━━━━━ SOURCE RECORDS ━━━━━
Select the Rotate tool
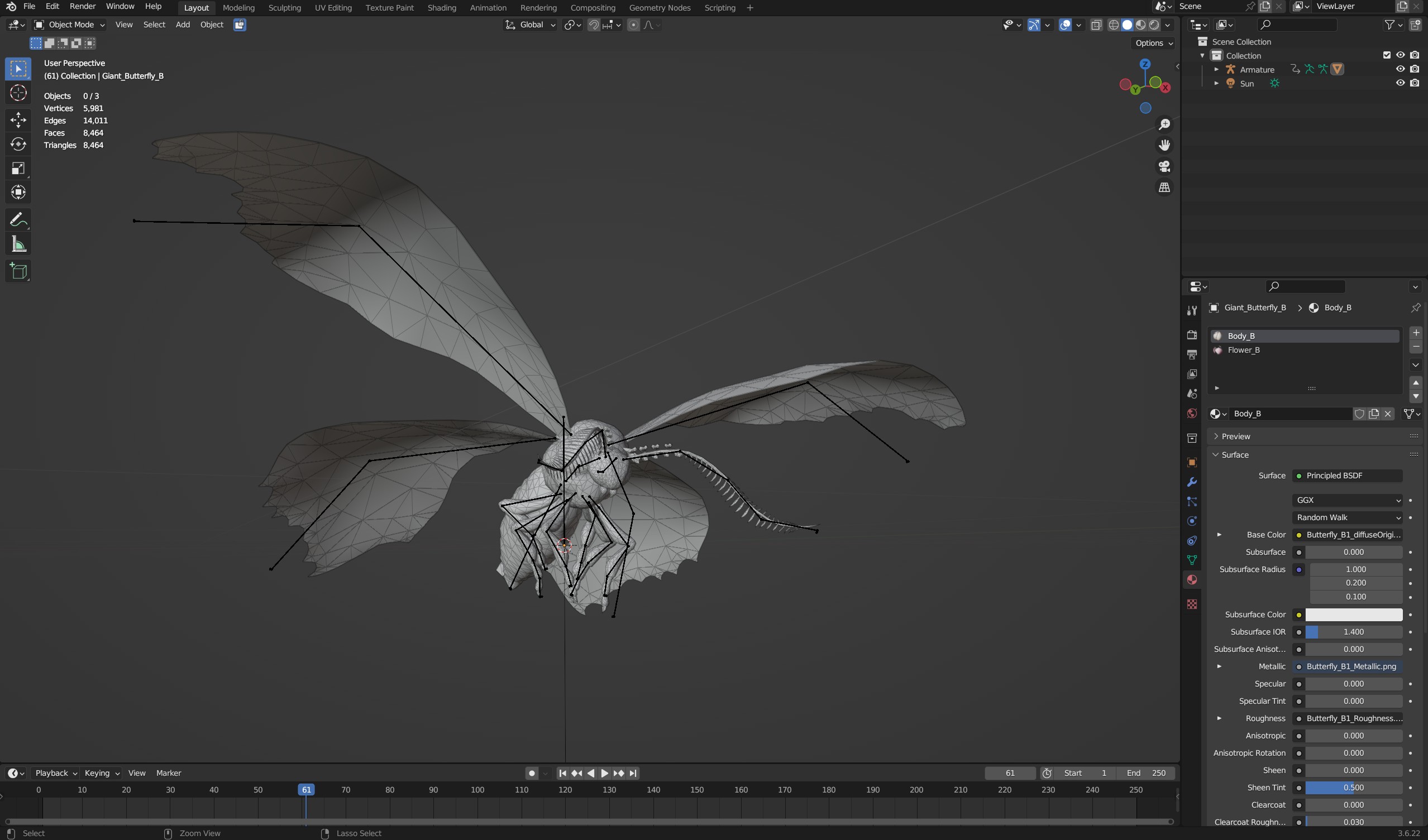1428x840 pixels. pos(18,144)
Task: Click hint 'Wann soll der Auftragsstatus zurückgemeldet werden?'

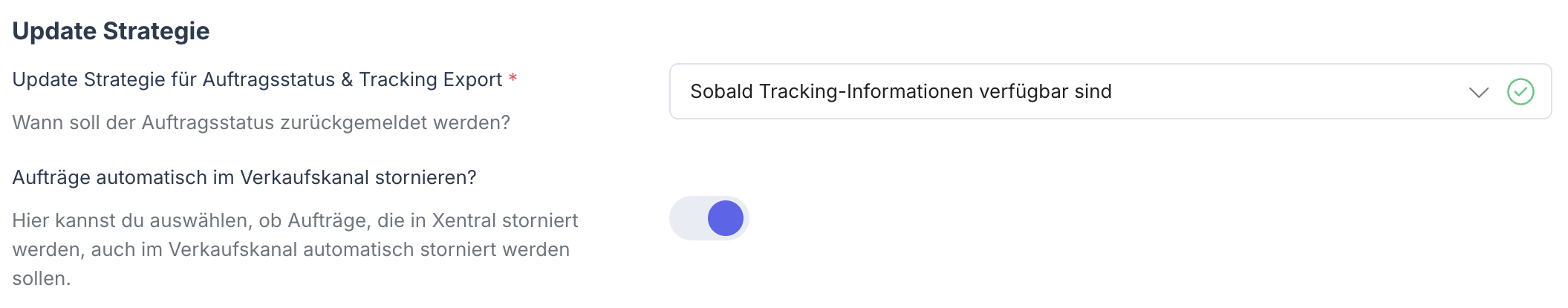Action: point(261,122)
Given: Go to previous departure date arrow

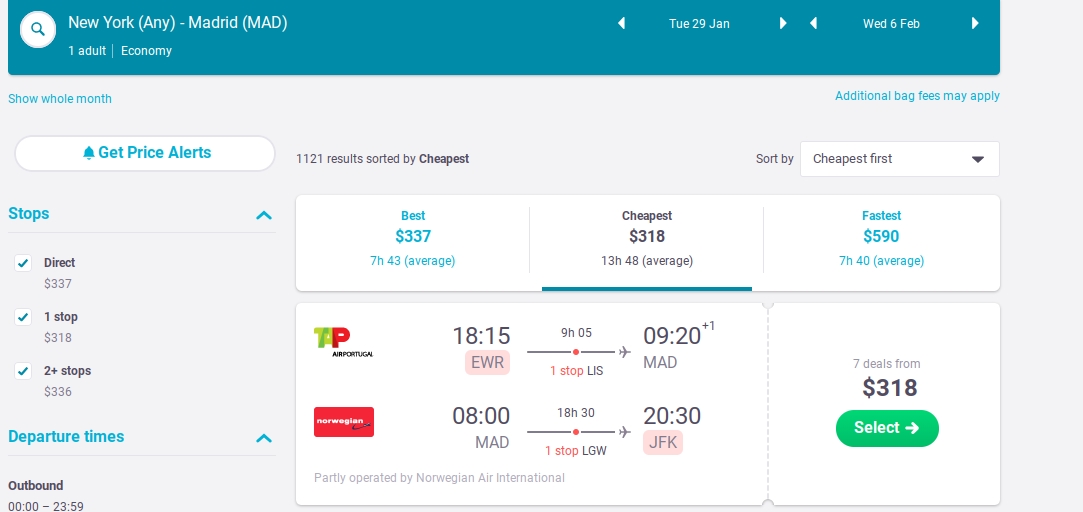Looking at the screenshot, I should click(x=621, y=23).
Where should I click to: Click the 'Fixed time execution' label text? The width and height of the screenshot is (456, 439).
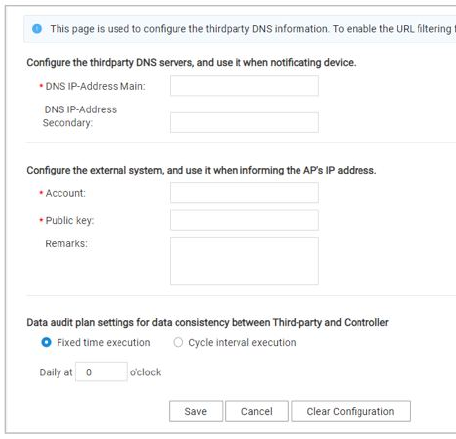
━━━━━
**WHAT IS EXPECTED**:
Transcribe the entries word for word, without their pictures.

**RESPONSE TO THIS EXERCISE**:
Select the Rotate tool
1428x840 pixels. pos(18,144)
Task: Click hint 'Wann soll der Auftragsstatus zurückgemeldet werden?'

Action: point(261,122)
Given: Go to previous departure date arrow

Looking at the screenshot, I should click(x=621, y=23).
Where should I click to: Click the 'Fixed time execution' label text? The width and height of the screenshot is (456, 439).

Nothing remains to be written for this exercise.